## [What you need to do]
Only the lines from the one holding "Click Uklon total income ₴ 64,743" to the end of the data should be echoed, exactly as they appear, minus the pictures.

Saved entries
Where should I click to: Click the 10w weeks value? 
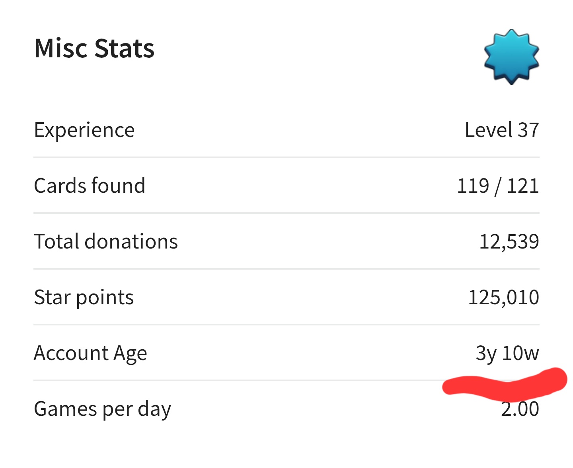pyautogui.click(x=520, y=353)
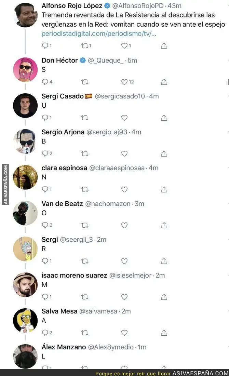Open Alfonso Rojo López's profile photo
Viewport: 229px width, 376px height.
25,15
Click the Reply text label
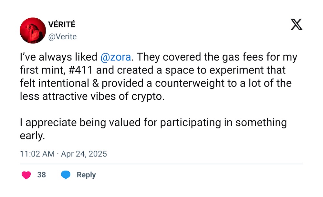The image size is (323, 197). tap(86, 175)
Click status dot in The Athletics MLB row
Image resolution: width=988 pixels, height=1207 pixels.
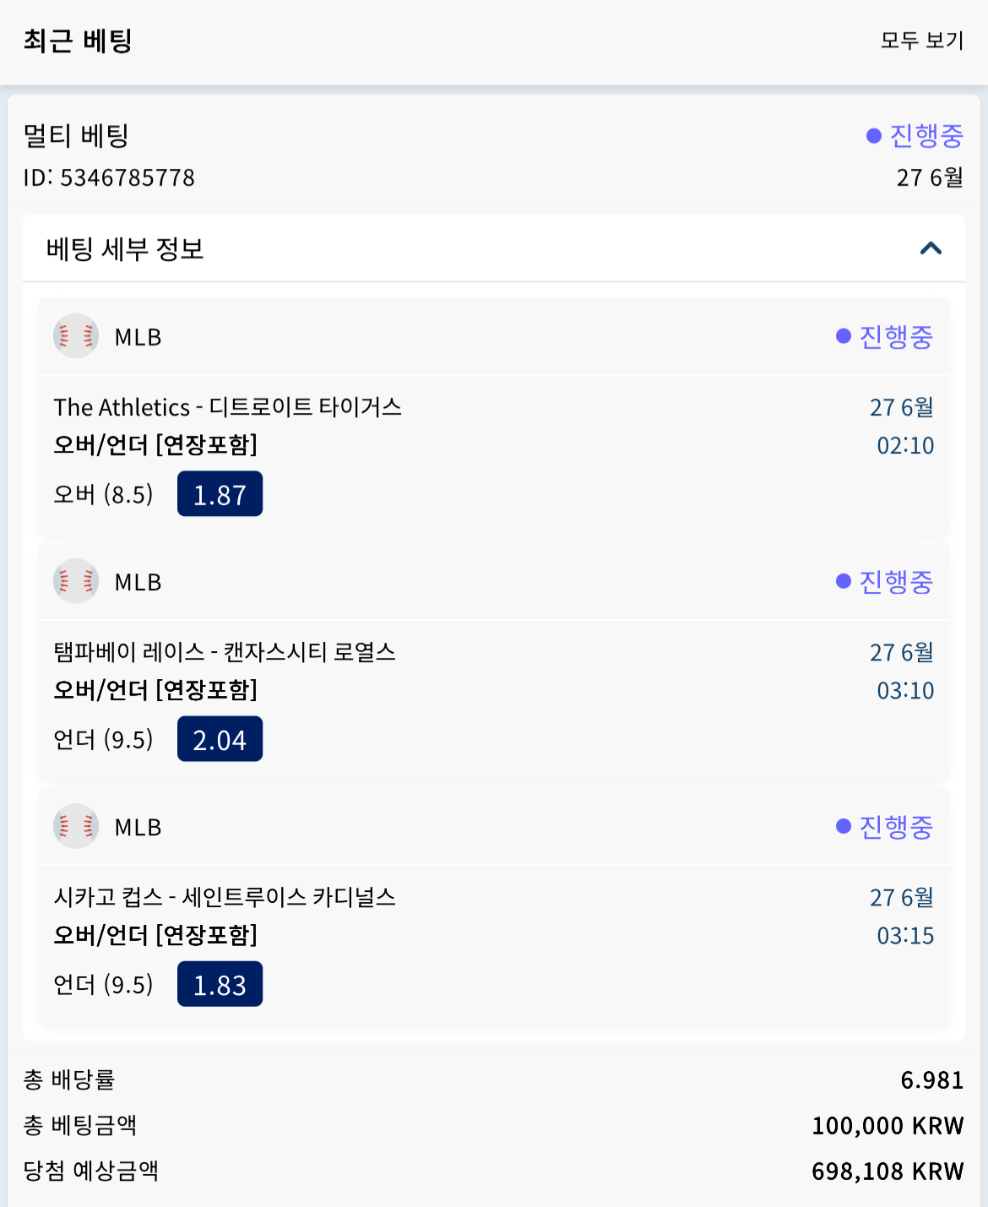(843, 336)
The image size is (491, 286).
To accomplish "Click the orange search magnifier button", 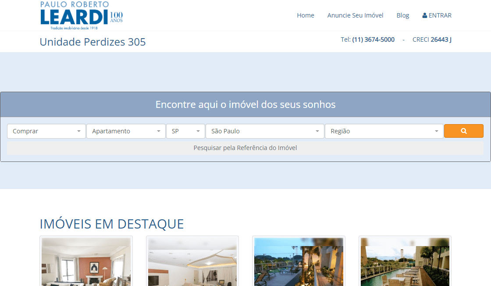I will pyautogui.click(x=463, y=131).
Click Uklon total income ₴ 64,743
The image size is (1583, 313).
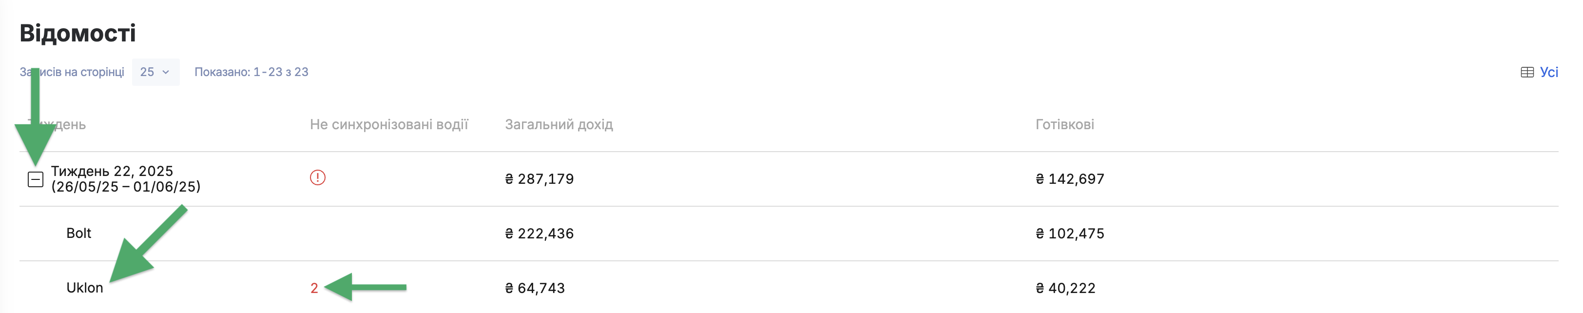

## [Response below]
Click Uklon total income ₴ 64,743
The image size is (1583, 313).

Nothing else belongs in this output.